I don't think you were being rude either, tbh - I think you were being a good person who was standing up to people being unnecessarily loud, aggressive and overbearing to someone only trying to do their job.

Your friend might have been mortified but she's probably the sort who would look away if they saw someone being attacked in the street, and say "not my business" rather than trying to help; whereas you are the sort of person who would try and help and maybe save someone's life. Not this time, but that's clearly your type of reaction.

I can't believe your friend had the utter cheek to apologise to the bullies for you! Shock I'd be pretty pissed off with her for that.

Altinkum · 24/07/2014 06:54

This reply has been deleted

Message withdrawn at poster's request.

CoreyTrevorLahey · 24/07/2014 07:11

You were right. I was in a restaurant at the weekend, where a drunk group were being hideously rude to the waiting staff. I was itching to get up and tell them to fuck off. I wish I'd had your guts.

elfycat · 24/07/2014 07:11

Your friend probably hates confrontation and was embarrassed by being involved - by association.

YANBU to intervene in the situation described, I find it hard not to intervene if someone is being abused. If it's in the small print and the Ryanair employee is following procedure then the angry couple should have done what the rest of us would have done. An irritated internal sigh. I'd never give in to angry behaviour because 'winning' only encourages them to do it again next time they're in a similar situation and I've met enough of this in 20+ years in customer facing roles (healthcare and service industry). For every loud shouty person who gets the exception there's a quiet polite person who misses out on even the chance.

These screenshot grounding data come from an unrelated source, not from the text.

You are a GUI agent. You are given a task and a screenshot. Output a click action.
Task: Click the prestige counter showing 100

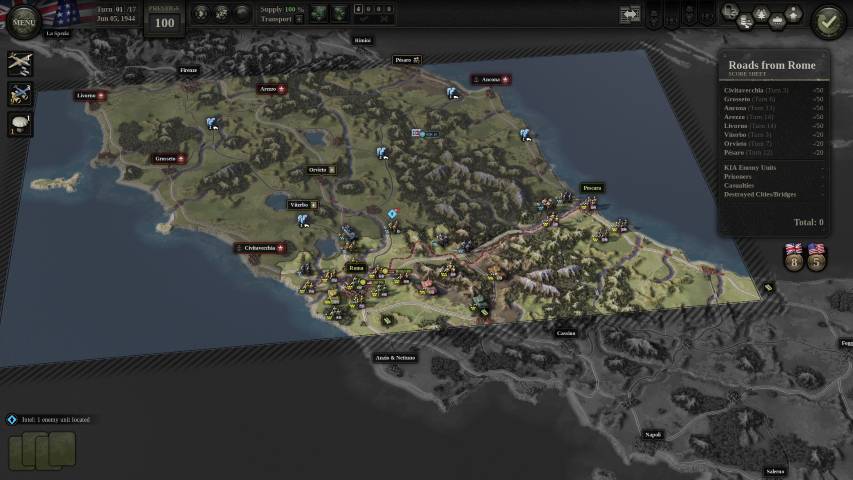click(165, 22)
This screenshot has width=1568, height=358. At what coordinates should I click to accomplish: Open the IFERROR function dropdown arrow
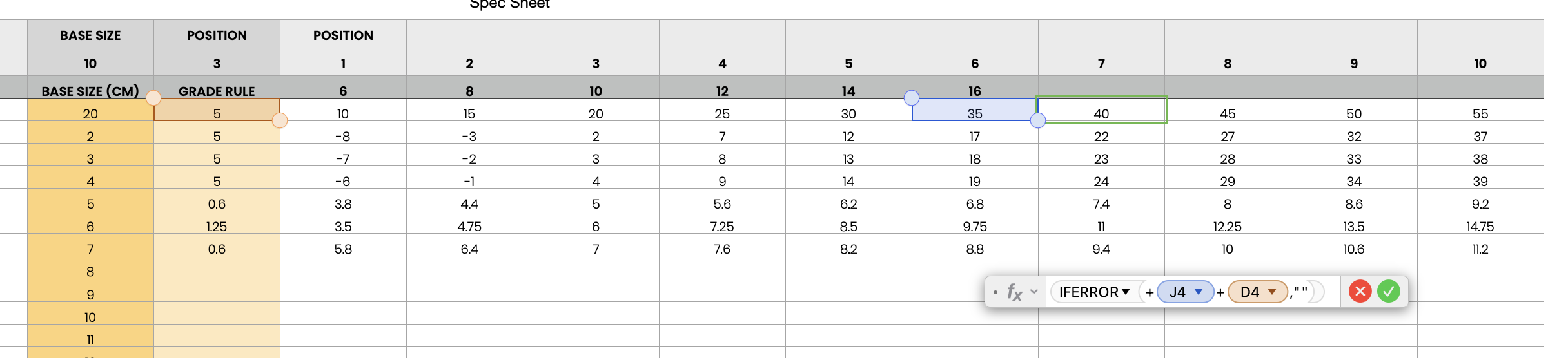point(1126,292)
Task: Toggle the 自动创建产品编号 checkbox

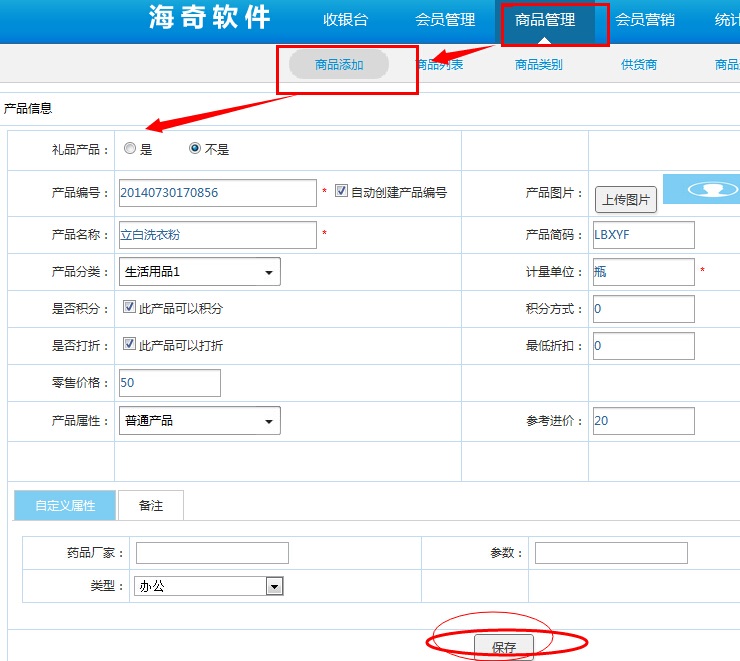Action: (x=341, y=191)
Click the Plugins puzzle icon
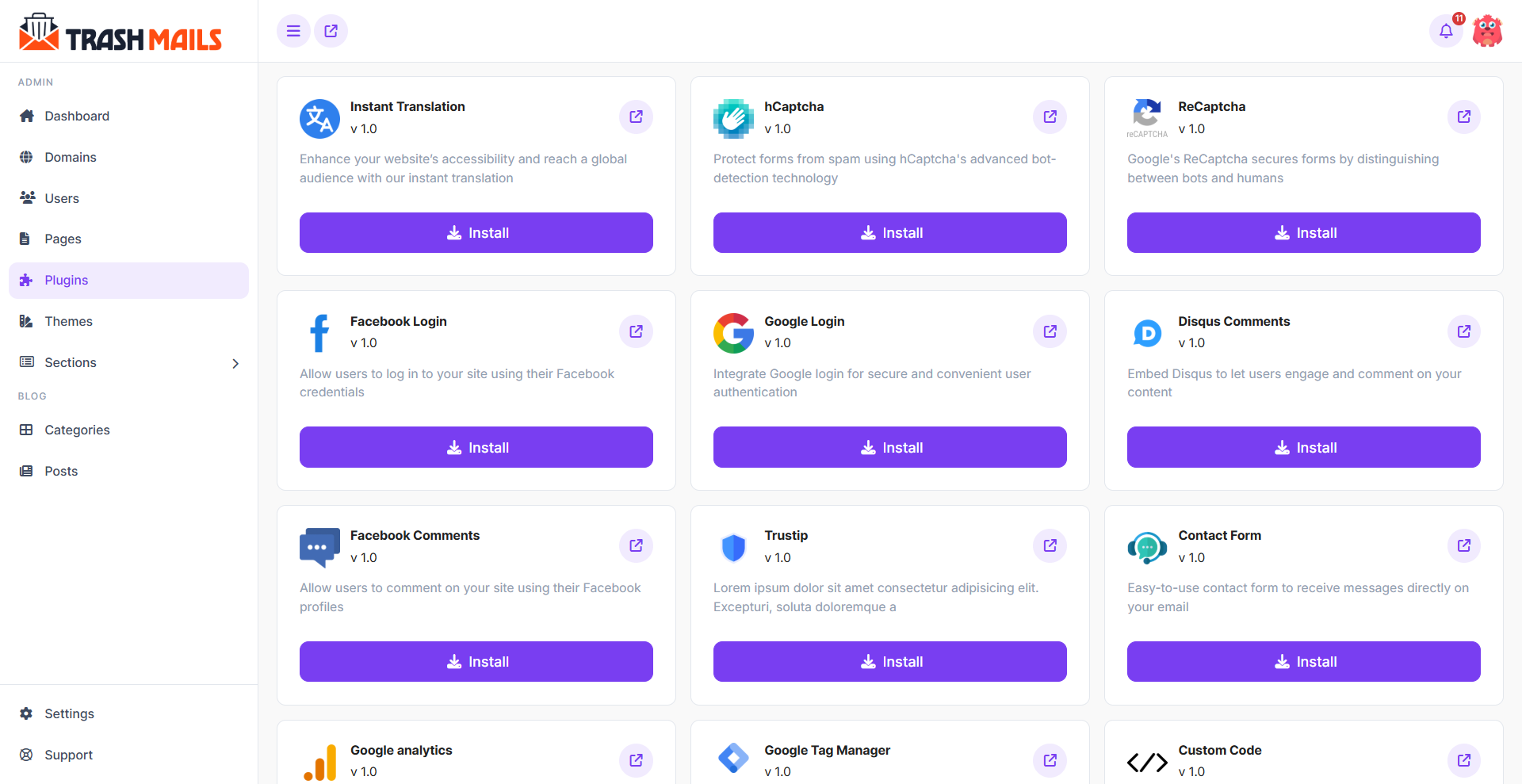 point(27,280)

Your friend is a prat and should not have apologised but was possibly working within her own extremely daft limitations with social interactions.

aNoteToFollowSo · 24/07/2014 07:18

I'm glad there are people like you who stick up for others. Minding one's own business can be overrated. Most bullying depends on bystanders not intervening. This is no different when we are adults, operating in the workplace.

Thanks OP

GodDamnBatman · 24/07/2014 08:52

Well, we weren't there. You could have come across as harsher than you meant.

I've done that before, when I'm irritated and I lecture someone. I'm usually pretty blunt, so I don't dance around why I'm upset. I've learned to scale it back and just do a calm lecture without sounding too harsh. It's an art form to finesse the right level of anger/irritation without making sound like you're over reacting.

But your friend still shouldn't have apologized. She's not your keeper, and your actions don't reflect on her.

thedancingbear · 24/07/2014 08:55

You did the right thing, OP. The world needs more people like you who stick up for others, not fewer

mommy2ash · 24/07/2014 09:26

your intentions were good but I think you should have left the girl to do her job. if she wasn't quick to diffuse the situation then it's best she learns how as when you are in a customer facing role you will always get idiots shouting at you.

TheCraicDealer · 24/07/2014 10:18

It’s the start of the holiday season, managers probably aren’t that easily (or quickly) located. I can imagine what it must have been like for that poor Ryanair employee, sitting at the check-in desk being abused by two adults. If they needed to have their bags with them because of some reason they should have explained this, calmly and succinctly. If they found this didn’t get the response they desire, then they should request to speak to a manager. Shouting at someone is not how reasonable people behave, especially when it denigrates into personal attacks against someone who can’t defend themselves for fear of losing their job.

OP, I’m glad you had the balls to say something. Yes, travelling can be stressful, but people like this need to catch themselves on and take a long hard look at themselves.